Post exertional malaise (PEM), also called “crash,” has been clinically defined as an increase in fatigue, pain, cognitive dysfunction, and flu-like illness after physical exertion, mental activities, or stressful events (146, 147). A recent meta-analysis found that PEM is 10.4 times more likely to be associated with ME/CFS (148). Therefore, PEM has been considered the hallmark for diagnosing ME/CFS (146–148). Some patients with long COVID experience similar clinical PEM symptoms. In a pre-print manuscript, investigators described a cohort of 105 patients from the Stanford long COVID clinic with symptoms greater than six months; they found that fatigue, PEM, and brain fog were the predominant and severe symptoms of which 43% were diagnosed with ME/CFS (149). PEM can be mitigated by energy conservation activities known as ‘pacing’ (resting, decreasing stress or overstimulation) (150). A supervised activity program may involve brief walking (~5 minutes), stretching/limb and spine active range of motion, participation in personal or instrumental activities of living, or reading for 5-10 minutes. The duration of these activities is then slowly increased. This method may allow careful introduction of aerobic exercise to prevent deconditioning (cycling, tai chi, yoga or aquatic exercises). For all patients, the goal of this individualized activity program is to regain functional independence, resume participation in life roles, and restore of quality of life (151).

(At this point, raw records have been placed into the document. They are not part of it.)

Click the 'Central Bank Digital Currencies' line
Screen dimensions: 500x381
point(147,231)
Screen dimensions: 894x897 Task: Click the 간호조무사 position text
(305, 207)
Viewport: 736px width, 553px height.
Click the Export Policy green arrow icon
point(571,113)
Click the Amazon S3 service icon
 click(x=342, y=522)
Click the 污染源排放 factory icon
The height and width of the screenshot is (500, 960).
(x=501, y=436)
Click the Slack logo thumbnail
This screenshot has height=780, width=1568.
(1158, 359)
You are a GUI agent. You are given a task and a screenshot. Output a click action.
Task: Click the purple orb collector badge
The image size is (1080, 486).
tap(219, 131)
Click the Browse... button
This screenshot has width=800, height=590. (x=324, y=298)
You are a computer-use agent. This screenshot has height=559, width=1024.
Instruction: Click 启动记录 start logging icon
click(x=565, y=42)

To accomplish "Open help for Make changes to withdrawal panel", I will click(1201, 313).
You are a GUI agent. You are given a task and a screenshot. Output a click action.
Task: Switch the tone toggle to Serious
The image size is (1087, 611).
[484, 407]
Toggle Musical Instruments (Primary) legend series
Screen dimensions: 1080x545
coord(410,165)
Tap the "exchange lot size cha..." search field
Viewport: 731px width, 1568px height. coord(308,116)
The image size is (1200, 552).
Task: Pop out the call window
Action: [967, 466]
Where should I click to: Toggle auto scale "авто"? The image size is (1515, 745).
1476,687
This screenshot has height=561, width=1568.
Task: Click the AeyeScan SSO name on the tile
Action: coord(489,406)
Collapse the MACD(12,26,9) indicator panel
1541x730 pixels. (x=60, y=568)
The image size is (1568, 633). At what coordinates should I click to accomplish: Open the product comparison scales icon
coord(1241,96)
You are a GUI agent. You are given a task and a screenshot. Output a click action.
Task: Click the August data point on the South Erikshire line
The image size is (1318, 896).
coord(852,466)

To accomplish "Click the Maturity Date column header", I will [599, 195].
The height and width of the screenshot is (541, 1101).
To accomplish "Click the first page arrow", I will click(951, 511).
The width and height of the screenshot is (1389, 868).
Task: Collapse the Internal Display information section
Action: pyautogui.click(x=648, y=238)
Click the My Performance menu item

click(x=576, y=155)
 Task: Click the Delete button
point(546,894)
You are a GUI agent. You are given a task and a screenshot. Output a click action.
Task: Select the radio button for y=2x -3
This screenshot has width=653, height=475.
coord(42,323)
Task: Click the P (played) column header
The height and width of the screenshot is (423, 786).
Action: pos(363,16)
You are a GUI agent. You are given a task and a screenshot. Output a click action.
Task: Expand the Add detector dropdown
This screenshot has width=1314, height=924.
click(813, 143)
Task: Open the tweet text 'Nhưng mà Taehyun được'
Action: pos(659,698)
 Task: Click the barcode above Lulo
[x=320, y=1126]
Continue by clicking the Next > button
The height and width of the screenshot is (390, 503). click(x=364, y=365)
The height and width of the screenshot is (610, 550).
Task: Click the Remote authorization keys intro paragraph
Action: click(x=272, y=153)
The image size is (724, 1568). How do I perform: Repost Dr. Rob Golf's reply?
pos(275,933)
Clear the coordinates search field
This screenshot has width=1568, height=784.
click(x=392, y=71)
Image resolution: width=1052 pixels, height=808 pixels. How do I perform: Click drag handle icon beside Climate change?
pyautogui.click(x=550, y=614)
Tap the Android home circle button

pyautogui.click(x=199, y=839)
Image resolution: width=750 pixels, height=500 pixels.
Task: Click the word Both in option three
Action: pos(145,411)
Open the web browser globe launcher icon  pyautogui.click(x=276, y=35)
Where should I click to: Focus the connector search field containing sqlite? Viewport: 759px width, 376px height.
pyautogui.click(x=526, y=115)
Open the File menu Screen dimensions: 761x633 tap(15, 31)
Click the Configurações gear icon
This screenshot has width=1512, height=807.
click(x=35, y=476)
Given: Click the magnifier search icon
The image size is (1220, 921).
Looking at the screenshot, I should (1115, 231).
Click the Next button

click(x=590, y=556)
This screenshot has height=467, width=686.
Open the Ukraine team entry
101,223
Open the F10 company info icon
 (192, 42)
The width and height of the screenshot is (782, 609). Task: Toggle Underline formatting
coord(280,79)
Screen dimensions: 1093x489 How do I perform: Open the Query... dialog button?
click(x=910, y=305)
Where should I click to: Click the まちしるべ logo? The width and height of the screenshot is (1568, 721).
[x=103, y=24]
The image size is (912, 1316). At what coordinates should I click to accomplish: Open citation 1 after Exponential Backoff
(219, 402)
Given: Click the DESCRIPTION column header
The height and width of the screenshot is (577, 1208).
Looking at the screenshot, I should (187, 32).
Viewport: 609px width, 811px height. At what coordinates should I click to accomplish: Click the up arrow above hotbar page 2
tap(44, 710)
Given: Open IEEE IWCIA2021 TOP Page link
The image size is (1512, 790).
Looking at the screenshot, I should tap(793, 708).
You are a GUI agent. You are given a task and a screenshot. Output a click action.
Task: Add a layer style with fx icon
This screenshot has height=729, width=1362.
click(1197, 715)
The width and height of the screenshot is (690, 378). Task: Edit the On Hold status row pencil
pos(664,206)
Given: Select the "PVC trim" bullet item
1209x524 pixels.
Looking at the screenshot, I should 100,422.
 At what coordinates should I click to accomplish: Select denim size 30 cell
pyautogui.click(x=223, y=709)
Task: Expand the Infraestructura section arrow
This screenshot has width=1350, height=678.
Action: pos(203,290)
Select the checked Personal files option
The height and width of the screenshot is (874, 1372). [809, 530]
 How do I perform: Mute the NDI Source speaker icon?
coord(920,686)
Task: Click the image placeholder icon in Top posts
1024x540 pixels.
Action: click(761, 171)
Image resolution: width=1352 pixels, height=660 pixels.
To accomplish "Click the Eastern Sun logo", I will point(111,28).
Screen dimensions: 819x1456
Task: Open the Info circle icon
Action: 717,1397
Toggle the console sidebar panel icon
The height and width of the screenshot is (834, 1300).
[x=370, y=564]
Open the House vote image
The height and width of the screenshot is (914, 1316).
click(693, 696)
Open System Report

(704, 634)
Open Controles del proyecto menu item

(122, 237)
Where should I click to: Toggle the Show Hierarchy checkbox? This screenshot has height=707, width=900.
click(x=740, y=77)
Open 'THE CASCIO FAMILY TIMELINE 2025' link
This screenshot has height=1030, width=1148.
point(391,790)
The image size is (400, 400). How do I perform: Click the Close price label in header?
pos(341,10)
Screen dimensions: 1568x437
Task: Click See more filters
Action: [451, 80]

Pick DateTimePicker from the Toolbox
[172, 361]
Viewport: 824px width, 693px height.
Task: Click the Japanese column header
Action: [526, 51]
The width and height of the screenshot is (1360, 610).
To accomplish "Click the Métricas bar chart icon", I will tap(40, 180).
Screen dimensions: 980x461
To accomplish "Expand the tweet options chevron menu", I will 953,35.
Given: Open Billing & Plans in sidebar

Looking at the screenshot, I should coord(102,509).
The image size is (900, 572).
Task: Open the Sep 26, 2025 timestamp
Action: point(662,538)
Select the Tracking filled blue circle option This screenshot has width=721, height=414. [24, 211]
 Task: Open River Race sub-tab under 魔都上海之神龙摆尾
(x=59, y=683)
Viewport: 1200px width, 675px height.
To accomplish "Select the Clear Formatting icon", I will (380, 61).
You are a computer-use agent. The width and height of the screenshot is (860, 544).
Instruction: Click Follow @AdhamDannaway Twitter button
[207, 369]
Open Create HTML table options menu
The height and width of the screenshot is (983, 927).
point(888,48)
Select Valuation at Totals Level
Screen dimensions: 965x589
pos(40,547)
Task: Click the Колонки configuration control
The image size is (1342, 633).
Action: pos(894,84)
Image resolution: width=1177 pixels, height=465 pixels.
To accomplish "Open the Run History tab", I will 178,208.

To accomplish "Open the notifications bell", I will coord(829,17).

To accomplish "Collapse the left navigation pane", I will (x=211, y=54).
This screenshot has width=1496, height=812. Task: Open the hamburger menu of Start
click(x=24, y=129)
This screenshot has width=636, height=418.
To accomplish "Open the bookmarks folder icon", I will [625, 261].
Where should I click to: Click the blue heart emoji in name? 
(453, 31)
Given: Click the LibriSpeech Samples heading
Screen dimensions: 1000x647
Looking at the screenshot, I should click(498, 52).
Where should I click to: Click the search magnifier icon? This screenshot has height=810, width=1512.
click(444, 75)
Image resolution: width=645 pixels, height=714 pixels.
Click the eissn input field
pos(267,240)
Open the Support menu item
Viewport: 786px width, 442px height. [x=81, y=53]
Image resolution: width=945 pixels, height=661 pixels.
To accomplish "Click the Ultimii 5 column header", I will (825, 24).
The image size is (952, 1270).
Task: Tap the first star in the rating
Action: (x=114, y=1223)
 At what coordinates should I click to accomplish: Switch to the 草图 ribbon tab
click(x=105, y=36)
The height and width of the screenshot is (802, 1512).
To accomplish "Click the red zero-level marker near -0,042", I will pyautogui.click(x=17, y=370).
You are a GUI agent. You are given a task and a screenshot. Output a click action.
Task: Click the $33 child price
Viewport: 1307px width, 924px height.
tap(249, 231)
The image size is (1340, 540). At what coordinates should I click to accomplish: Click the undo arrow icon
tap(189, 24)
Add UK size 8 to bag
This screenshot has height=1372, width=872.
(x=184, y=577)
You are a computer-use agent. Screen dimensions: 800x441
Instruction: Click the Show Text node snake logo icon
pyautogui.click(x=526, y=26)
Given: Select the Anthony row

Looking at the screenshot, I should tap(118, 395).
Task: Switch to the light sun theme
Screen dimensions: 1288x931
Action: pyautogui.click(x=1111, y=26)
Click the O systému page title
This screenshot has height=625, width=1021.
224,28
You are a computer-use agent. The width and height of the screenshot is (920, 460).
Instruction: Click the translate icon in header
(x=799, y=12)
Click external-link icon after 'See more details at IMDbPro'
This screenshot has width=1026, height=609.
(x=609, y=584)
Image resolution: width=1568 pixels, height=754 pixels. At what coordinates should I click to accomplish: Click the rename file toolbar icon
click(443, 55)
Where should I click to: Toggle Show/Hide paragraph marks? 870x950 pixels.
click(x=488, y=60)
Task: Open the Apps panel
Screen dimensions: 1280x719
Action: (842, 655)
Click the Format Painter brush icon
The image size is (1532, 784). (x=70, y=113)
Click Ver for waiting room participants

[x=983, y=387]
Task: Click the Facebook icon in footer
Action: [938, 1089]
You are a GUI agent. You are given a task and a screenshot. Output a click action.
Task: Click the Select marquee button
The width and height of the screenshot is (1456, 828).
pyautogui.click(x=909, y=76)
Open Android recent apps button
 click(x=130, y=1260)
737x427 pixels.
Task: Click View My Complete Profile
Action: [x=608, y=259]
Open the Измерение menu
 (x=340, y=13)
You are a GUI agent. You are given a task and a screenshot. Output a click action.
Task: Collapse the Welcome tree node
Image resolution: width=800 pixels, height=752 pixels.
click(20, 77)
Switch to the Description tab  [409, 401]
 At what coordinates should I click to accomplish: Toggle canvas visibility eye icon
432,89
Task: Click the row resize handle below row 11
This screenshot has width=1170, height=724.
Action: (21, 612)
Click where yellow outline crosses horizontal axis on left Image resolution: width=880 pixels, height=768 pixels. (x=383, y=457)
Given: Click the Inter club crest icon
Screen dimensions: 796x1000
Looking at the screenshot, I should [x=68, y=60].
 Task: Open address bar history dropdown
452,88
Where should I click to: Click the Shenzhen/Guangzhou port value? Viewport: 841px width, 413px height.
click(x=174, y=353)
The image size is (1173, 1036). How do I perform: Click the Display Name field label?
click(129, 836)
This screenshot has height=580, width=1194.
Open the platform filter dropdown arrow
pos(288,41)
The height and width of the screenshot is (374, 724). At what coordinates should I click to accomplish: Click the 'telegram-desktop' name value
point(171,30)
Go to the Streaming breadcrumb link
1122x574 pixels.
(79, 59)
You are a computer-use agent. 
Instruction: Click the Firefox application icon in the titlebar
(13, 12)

At least one study has identified changes in mitochondrial health to be associated with long COVID (26). AXA1125 is a mixture of six amino acids that can increase fatty acid oxidation, ATP production, ketogenesis, and mitochondrial bioenergetics leading to improved muscle function. Promising Phase 2a results were announced by the company Axcella Health in the third quarter of 2022 for its trial of AXA1125 which targeted fatigue predominant long COVID (152). This small randomized, double-blind, placebo-controlled trial showed significant improvements in fatigue, as measured by the Chalder Fatigue Questionnaire eleven-item scale and in the six-minute walk test endpoint (153). However, the study did not show a significant improvement of mitochondrial function by magnetic resonance spectroscopy. A phase III study is planned and under development. A recently conducted RCT of co-enzyme Q for long COVID did not show an effect (154).